> TASK DESCRIPTION
The entries below hold a line with "Map (210, 2552)" and a line with "United States (USD $) (107, 1835)". Return those lines and all that lie between them, exactly and only.
----- DATASET EXTRACT -----
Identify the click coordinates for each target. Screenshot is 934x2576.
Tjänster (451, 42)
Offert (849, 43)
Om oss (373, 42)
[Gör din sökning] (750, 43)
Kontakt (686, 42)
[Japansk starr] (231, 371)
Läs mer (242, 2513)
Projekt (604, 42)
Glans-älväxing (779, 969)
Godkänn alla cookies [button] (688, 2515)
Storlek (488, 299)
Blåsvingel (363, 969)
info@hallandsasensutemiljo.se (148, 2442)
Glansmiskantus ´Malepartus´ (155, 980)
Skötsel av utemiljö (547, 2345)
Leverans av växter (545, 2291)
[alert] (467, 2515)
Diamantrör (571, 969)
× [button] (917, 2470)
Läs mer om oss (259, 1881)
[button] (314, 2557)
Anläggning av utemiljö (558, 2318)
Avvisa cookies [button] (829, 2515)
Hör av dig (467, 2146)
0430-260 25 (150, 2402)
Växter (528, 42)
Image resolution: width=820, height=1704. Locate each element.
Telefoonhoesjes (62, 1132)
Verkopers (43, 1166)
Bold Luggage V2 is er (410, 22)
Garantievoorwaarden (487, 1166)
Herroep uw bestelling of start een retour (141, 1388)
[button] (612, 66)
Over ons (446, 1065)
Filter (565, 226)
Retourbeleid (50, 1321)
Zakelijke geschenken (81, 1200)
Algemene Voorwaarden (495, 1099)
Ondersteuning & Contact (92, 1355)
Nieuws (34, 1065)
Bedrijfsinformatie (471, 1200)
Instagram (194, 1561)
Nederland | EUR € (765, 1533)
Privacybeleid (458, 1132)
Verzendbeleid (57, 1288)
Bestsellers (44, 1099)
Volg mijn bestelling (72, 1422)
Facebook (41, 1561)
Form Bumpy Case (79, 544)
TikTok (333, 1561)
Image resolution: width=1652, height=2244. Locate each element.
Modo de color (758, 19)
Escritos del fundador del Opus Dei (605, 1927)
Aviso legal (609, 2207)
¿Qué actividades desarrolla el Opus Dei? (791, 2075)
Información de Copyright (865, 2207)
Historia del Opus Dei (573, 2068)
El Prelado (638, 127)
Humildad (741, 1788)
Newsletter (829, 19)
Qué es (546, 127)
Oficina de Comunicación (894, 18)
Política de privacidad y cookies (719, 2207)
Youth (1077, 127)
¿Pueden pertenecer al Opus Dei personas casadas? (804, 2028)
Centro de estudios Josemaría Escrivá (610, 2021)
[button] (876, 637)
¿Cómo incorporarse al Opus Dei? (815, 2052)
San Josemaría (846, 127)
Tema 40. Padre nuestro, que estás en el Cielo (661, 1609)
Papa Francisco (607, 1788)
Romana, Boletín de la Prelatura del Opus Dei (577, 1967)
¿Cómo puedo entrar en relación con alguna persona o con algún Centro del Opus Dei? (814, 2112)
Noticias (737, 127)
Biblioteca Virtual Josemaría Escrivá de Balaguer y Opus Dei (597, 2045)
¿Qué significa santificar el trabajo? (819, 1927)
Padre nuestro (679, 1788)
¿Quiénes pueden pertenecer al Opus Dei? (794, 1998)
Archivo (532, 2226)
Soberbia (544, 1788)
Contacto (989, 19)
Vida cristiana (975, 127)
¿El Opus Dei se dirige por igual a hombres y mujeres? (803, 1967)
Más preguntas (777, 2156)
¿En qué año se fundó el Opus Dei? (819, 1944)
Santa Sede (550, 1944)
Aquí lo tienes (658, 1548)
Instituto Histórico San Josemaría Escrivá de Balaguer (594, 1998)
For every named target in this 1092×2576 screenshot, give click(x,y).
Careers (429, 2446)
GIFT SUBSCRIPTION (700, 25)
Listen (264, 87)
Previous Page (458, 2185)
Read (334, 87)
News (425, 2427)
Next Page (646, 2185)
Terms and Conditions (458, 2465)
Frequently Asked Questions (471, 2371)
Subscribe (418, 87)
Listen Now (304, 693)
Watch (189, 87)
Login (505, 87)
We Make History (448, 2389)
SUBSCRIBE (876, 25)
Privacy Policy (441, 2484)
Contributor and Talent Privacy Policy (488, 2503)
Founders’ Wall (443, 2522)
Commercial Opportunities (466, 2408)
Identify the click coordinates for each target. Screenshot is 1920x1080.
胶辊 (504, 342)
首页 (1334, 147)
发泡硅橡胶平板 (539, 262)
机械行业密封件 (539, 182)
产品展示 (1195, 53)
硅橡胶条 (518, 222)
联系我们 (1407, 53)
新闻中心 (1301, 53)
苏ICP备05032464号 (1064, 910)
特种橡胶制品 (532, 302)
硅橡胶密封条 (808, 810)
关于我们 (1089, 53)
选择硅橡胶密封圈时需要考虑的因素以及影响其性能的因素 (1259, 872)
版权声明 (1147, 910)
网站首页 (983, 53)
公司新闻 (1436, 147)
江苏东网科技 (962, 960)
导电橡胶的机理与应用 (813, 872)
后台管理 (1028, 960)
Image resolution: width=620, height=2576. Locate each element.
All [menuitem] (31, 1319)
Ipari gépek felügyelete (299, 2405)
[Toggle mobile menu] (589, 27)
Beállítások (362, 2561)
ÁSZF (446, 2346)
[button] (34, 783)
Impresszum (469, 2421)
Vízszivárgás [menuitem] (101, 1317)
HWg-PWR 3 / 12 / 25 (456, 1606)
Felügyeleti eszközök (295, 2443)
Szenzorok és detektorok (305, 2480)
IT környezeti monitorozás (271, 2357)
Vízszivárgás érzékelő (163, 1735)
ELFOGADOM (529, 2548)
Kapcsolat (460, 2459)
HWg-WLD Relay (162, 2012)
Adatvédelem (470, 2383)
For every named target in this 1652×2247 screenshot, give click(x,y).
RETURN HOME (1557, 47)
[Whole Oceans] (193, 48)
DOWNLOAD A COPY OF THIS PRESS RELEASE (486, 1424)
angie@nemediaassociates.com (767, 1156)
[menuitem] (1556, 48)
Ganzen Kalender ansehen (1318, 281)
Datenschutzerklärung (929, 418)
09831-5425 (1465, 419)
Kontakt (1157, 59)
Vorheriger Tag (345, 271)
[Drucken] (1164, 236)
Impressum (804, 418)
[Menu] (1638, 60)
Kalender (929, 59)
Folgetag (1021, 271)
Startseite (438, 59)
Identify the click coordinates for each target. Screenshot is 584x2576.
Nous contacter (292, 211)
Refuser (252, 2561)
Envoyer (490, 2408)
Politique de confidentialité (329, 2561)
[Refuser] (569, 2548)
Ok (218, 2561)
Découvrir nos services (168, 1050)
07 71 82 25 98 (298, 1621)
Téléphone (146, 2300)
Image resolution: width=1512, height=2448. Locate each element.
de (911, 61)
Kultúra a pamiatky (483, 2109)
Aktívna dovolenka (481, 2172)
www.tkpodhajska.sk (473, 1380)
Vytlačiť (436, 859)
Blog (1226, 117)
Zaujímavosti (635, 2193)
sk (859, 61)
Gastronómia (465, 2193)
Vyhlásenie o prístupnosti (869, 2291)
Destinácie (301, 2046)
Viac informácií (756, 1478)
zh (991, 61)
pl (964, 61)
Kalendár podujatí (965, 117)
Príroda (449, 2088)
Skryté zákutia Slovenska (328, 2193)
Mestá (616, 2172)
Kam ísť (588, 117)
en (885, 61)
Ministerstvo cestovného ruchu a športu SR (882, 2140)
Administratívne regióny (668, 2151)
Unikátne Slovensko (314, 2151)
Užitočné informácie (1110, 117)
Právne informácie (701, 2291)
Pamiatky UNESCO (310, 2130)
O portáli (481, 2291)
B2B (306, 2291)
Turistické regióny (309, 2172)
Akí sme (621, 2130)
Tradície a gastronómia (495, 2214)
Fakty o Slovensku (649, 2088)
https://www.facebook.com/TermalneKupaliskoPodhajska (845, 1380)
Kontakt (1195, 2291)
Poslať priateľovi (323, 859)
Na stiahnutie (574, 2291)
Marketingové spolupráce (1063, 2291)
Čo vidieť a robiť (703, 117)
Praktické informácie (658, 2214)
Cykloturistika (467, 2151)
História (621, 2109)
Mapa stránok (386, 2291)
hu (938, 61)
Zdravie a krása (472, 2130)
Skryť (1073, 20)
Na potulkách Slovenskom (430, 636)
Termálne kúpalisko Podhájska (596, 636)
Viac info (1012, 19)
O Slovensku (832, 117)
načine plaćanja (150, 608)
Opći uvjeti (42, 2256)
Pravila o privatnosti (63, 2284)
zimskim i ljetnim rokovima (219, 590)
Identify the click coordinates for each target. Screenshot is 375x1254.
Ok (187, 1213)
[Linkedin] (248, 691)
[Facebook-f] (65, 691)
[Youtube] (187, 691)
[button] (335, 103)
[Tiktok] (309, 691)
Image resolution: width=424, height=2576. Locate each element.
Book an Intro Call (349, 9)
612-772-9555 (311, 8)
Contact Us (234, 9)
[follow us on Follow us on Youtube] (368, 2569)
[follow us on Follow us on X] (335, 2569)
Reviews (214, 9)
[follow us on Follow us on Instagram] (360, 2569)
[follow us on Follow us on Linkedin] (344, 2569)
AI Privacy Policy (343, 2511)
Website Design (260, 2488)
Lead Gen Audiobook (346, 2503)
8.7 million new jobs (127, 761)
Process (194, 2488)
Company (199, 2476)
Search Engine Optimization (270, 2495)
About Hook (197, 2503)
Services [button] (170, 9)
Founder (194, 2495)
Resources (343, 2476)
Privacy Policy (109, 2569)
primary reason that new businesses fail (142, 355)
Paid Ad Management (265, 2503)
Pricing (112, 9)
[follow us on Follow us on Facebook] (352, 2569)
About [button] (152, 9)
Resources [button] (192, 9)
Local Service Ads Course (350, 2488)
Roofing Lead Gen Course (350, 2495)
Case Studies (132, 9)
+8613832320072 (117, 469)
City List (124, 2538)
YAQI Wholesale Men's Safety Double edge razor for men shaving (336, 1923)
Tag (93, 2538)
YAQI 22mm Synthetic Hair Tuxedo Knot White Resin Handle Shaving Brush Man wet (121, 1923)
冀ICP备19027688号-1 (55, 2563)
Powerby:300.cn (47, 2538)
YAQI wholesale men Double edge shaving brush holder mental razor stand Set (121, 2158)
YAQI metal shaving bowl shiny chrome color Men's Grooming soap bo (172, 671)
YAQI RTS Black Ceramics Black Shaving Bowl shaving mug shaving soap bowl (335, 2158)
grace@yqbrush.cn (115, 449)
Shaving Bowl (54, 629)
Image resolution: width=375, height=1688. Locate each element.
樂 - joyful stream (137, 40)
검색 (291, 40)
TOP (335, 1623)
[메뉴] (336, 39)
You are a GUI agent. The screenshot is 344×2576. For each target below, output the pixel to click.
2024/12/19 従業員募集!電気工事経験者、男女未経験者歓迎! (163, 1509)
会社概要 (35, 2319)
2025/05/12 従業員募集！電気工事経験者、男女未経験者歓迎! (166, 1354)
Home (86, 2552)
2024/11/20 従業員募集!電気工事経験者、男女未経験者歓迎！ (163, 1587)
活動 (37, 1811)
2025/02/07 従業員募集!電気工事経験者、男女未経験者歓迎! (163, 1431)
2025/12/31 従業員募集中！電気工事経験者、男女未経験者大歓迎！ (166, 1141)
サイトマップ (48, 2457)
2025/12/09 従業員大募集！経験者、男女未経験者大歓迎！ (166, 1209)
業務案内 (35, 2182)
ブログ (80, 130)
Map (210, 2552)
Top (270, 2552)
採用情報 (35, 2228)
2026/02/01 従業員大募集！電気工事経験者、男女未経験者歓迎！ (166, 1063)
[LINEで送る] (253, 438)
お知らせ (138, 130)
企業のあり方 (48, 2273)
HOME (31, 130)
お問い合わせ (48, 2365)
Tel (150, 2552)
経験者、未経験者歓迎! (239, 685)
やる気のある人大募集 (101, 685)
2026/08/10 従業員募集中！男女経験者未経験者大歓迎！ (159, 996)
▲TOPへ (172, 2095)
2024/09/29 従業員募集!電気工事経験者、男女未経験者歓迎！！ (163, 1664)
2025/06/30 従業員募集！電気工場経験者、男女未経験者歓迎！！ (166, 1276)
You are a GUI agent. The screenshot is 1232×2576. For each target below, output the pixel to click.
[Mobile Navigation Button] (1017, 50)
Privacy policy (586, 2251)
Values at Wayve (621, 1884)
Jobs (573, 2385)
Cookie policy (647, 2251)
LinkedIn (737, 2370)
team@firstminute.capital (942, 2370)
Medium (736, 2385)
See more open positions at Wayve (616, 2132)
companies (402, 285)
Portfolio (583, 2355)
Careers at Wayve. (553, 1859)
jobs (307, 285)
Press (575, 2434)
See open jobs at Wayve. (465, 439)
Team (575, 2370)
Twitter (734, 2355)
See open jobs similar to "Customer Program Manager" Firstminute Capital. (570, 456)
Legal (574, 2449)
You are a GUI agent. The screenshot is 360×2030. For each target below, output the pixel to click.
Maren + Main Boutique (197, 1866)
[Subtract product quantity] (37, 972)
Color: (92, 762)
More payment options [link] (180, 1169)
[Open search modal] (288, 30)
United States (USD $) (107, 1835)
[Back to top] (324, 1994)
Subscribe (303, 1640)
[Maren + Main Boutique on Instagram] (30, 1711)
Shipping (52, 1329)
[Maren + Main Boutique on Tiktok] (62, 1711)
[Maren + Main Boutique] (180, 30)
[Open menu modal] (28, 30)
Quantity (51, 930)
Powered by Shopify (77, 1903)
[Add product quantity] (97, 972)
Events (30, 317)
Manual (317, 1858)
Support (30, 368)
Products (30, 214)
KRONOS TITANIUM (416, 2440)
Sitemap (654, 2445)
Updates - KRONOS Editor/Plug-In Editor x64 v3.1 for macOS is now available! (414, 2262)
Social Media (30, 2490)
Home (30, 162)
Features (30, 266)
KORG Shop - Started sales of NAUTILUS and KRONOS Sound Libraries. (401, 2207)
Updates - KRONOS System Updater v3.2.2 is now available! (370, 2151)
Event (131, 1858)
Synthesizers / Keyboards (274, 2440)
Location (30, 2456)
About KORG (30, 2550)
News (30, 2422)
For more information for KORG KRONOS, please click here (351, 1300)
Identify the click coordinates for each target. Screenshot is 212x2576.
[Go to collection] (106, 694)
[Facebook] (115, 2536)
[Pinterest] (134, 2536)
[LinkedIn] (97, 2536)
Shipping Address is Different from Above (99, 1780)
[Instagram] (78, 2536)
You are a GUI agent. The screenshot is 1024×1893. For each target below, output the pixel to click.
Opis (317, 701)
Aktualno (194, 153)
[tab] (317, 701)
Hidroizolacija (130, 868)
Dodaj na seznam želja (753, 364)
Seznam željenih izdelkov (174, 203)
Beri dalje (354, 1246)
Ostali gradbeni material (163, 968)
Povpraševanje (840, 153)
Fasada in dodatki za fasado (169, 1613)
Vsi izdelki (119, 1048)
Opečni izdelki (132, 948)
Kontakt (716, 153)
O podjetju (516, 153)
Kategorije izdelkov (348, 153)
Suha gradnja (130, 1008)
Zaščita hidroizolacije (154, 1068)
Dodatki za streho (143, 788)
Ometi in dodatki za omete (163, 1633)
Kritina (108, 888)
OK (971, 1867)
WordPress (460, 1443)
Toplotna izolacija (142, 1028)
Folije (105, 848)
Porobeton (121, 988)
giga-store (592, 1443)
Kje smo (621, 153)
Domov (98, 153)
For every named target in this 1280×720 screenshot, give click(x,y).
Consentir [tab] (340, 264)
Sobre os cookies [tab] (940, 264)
-----
> EXERCISE SOLUTION
Map (210, 2552)
Top (270, 2552)
採用情報 (35, 2228)
2026/02/01 従業員大募集！電気工事経験者、男女未経験者歓迎！ (166, 1063)
[LINEで送る] (253, 438)
お知らせ (138, 130)
企業のあり方 (48, 2273)
HOME (31, 130)
お問い合わせ (48, 2365)
Tel (150, 2552)
経験者、未経験者歓迎! (239, 685)
やる気のある人大募集 (101, 685)
2026/08/10 従業員募集中！男女経験者未経験者大歓迎！ (159, 996)
▲TOPへ (172, 2095)
2024/09/29 従業員募集!電気工事経験者、男女未経験者歓迎！！ (163, 1664)
2025/06/30 従業員募集！電気工場経験者、男女未経験者歓迎！！ (166, 1276)
You are a GUI agent. The screenshot is 1232×2576. For each target below, output the pixel to click.
[Mobile Navigation Button] (1017, 50)
Privacy policy (586, 2251)
Values at Wayve (621, 1884)
Jobs (573, 2385)
Cookie policy (647, 2251)
LinkedIn (737, 2370)
team@firstminute.capital (942, 2370)
Medium (736, 2385)
See more open positions at Wayve (616, 2132)
companies (402, 285)
Portfolio (583, 2355)
Careers at Wayve. (553, 1859)
jobs (307, 285)
Press (575, 2434)
See open jobs at Wayve. (465, 439)
Team (575, 2370)
Twitter (734, 2355)
See open jobs similar to "Customer Program Manager" Firstminute Capital. (570, 456)
Legal (574, 2449)
You are a GUI agent. The screenshot is 360×2030. For each target below, output the pixel to click.
Maren + Main Boutique (197, 1866)
[Subtract product quantity] (37, 972)
Color: (92, 762)
More payment options [link] (180, 1169)
[Open search modal] (288, 30)
United States (USD $) (107, 1835)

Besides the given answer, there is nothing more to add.